SO Amber Rudd is gone, the pressure on her was too much.

I wrote about the mounting pressure on her, and the effect it was having on the Prime Minister as a consequence, in my Fair Point last week. But I must admit when she announced her resignation on Sunday night, I was surprised.

Not because of why she went - but at the timing.

The Windrush scandal was always heading towards this political fallout. The anger intensified with every new story of one of 200 British citizens treated like an illegal immigrant.

Ultimately what did for Ms Rudd was telling MPs last week the Home Office did not have targets for removing illegal immigrants, when later it emerged she had set out her "ambitious but deliverable" aim to deport 10 per cent more illegal immigrants over the "next few years", in a letter to the PM. Ms Rudd may have described it as being inadvertent - but if you mislead MPs there are going to be serious consequences.
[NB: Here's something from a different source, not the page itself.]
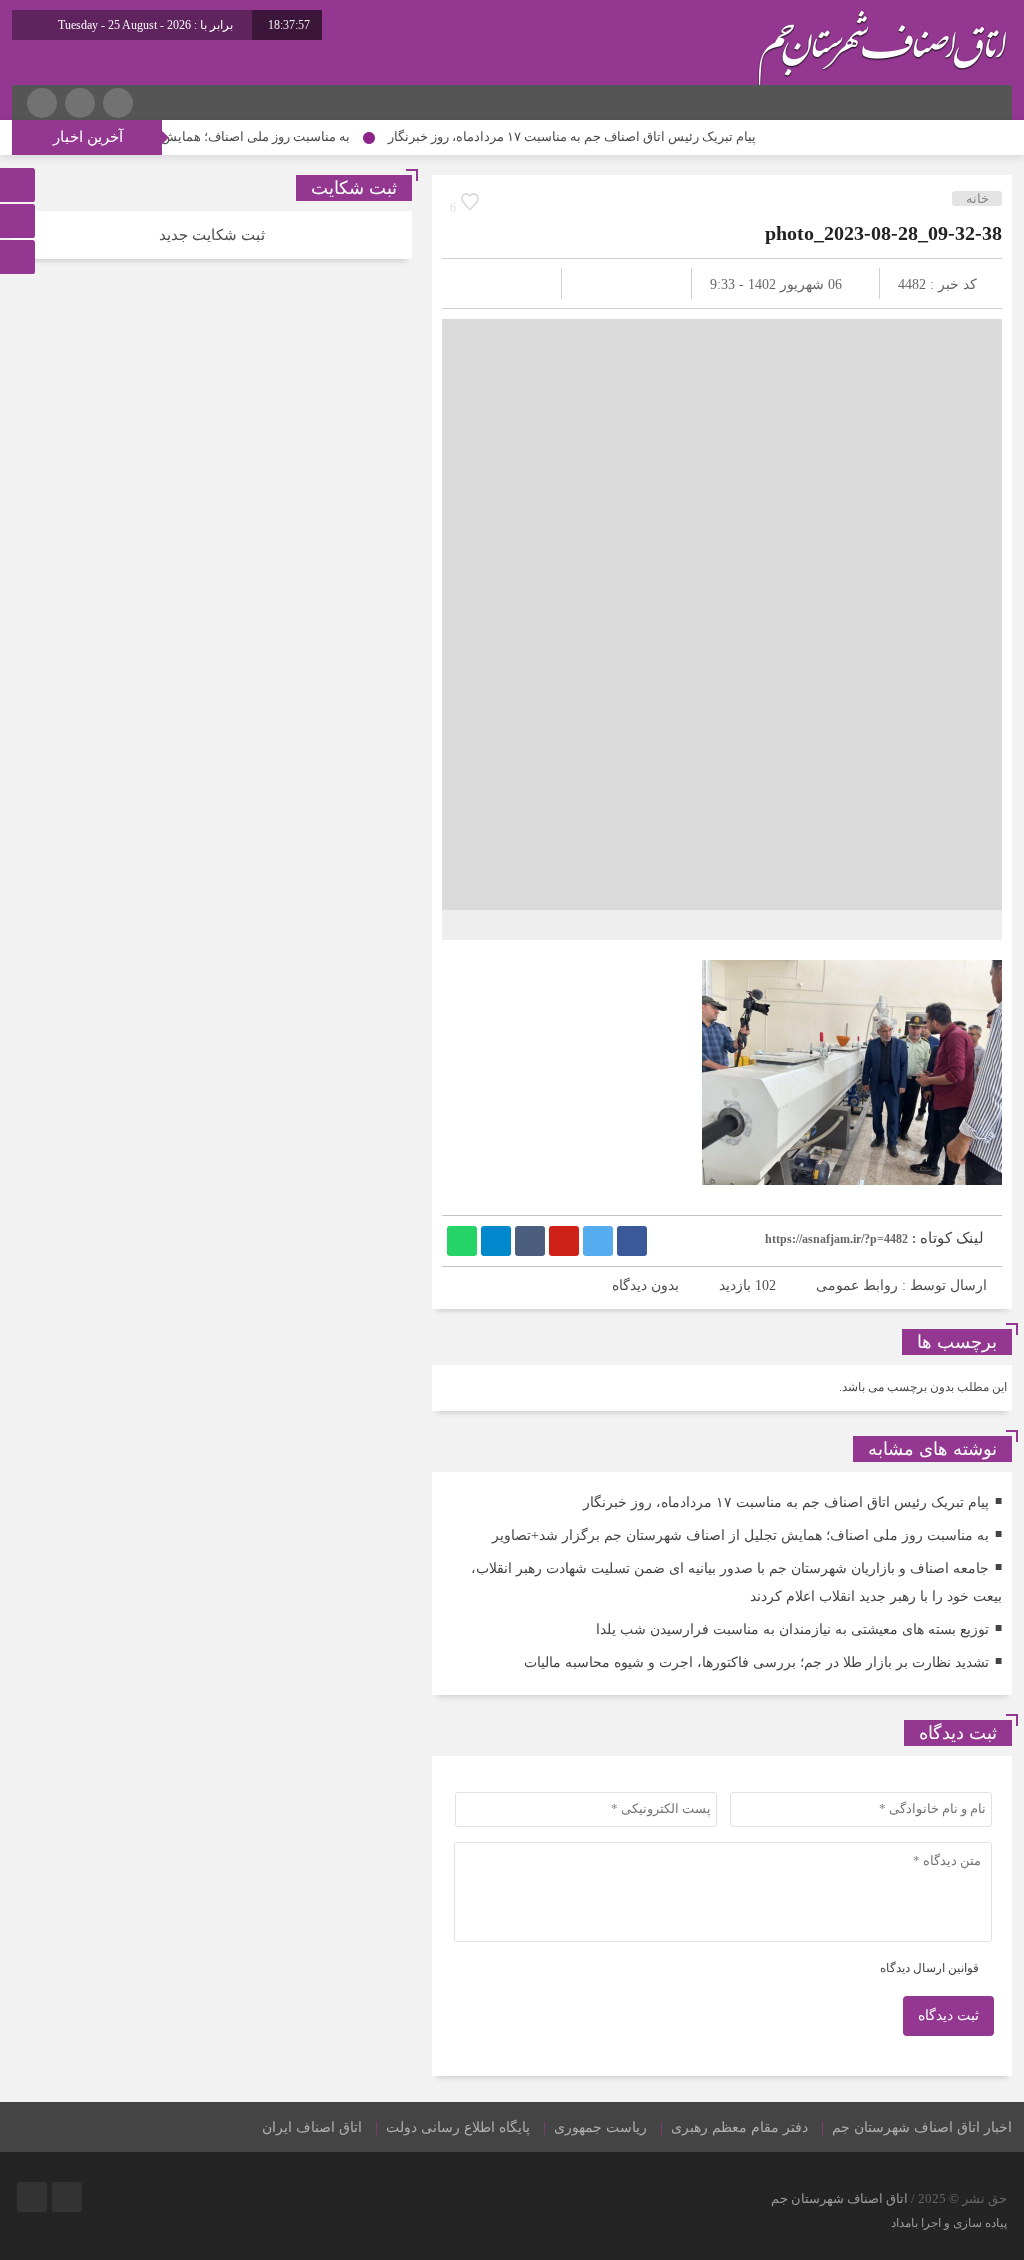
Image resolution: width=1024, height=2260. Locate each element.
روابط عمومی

What surprised was when it got to Sunday afternoon and she was still in post, I just assumed she would attempt to stay on. It has been reported that the decision was entirely hers, with Number 10 officials and her friends in government trying to persuade her to stay just hours before the announcement.

I can only think their plan was to protect the PM, because the longer Ms Rudd stayed the focus was on her record, and not what happened when Theresa May was the Home Secretary, when Windrush issues first began to arise.

With Ms Rudd gone the focus did switch. In a poll, released on Monday, 31 per cent blamed the PM, while only four per cent blaming Ms Rudd. But what will worry the PM most was that in the same poll, two in three people said that agreed that her government is now "unstable".

• On a side not, I have long been forecasting Sajid Javid could be the next PM, if Theresa May does step down in the near future. The Bromsgrove MP's move to one of the great offices of state sees him move a step closer to the top job. At the very least, I don't see the new Home Secretary running on a joint ticket, like he did during the last leadership contest. There are no guarantees of course. For every Theresa May going from the Home Office to PM, there is a Jacqui Smith, where the role turned out to be peak of a career.